© EPAJohannes Høsflot Klaebo ha vergato nella neve della Val di Fiemme un pezzo di storia. Dello sci nordico. Delle Olimpiadi invernali. Dello sport. Il fuoriclasse norvegese, infatti, si è messo al collo la medaglia d’oro in ognuna delle sei competizioni del calendario a cinque cerchi. Dalla sprint all’iconica 50 chilometri di ieri, alternando con estrema naturalezza successi a tecnica classica e a tecnica libera, vittorie individuali e a squadre. Sei su sei. Come già capitato un anno fa, nei Mondiali casalinghi di Trondheim. Ma, questa volta, sul palcoscenico più scintillante e suggestivo che il circus dello sport possa offrire: i Giochi. E, infatti, il 29enne di Oslo ha assemblato un puzzle senza precedenti: mai nessun atleta, dalla prima edizione di Chamonix 1924 fino a ieri, era mai stato in grado di collezionare un simile bottino in un sol boccone. I trionfi in serie a Milano Cortina 2026, per altro, portano il fatturato del “Rocket Man” del fondo norvegese a quota undici titoli olimpici in carriera. E, anche in questo caso, risulta inutile affannarsi in ricerche più o meno storiche: in ambito invernale, infatti, Klaebo non ha paragoni, seguito con otto allori - e, dunque, a debita distanza - dai connazionali Bjørgen, Bjørndalen e Daehlie.

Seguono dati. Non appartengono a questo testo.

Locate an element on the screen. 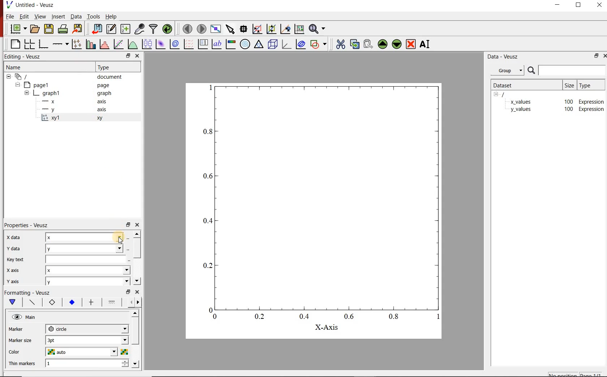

Di più: il fenomeno dello sci nordico, nelle ultime due settimane, ha fatto irruzione anche nella graduatoria all-time comprensiva delle edizioni estive, dove è balzato in solitaria al secondo posto, con un computo di ori che si attesta però a meno della metà del bottino del numero uno assoluto, ovvero il nuotatore americano Phelps, che tra Atene 2004 e Rio 2016 si è issato fino a ventitré.
Trionfo norvegese sul Lago di Tesero: dominio nella 50 km
Asticella irraggiungibile anche per il campione norvegese. Che ieri, appunto, sul Lago di Tesero, ha completato l’opera in una grande festa rosso-blu, con un terzetto di connazionali che - complici i ritiri nella prima parte degli outsider Amundsen e Niskanen - ha fatto una gara a parte. E allora: oro Klaebo, argento Nyenget, bronzo Iversen. "Quasi irreale, difficile trovare le parole - il commento dello stesso Klaebo -. Dopo gli ultimi Mondiali sapevo che l’impresa dei sei ori fosse possibile, ma riuscirci…".
Delusione per Federico Pellegrino: addio olimpico tra rammarico e gratitudine
Sarebbe dovuta essere festa anche in casa Italia, ma - come anticipato ieri - Federico Pellegrino è stato fermato alla vigilia del grande addio olimpico da una fastidiosa influenza, che non gli ha permesso di essere al via. "Negli ultimi quattro anni ho iniziato a sognare il modo in cui chiudere la carriera: una medaglia in un evento a squadre e la partecipazione alla 50 km, la gara regina dell’endurance olimpico - ha scritto “Chicco”, ieri, in un post colmo di rammarico -. In parte, non è stato così: da venerdì mattina sono a letto con sintomi influenzali. Sono enormemente dispiaciuto: non poter vivere le emozioni degli ultimi chilometri di una gara estenuante, incitato da tifosi e famiglia al completo, nel massimo evento sportivo in casa, è straziante. Mi ci vorrà qualche tempo per digerire la delusione, ma quando succederà potrò tornare a essere grato per tutte le emozioni vissute". Lascia, così, con quattro medaglie olimpiche al collo. E l’eredità di un gruppo giovane e competitivo che ha contribuito a forgiare. Grazie, Chicco.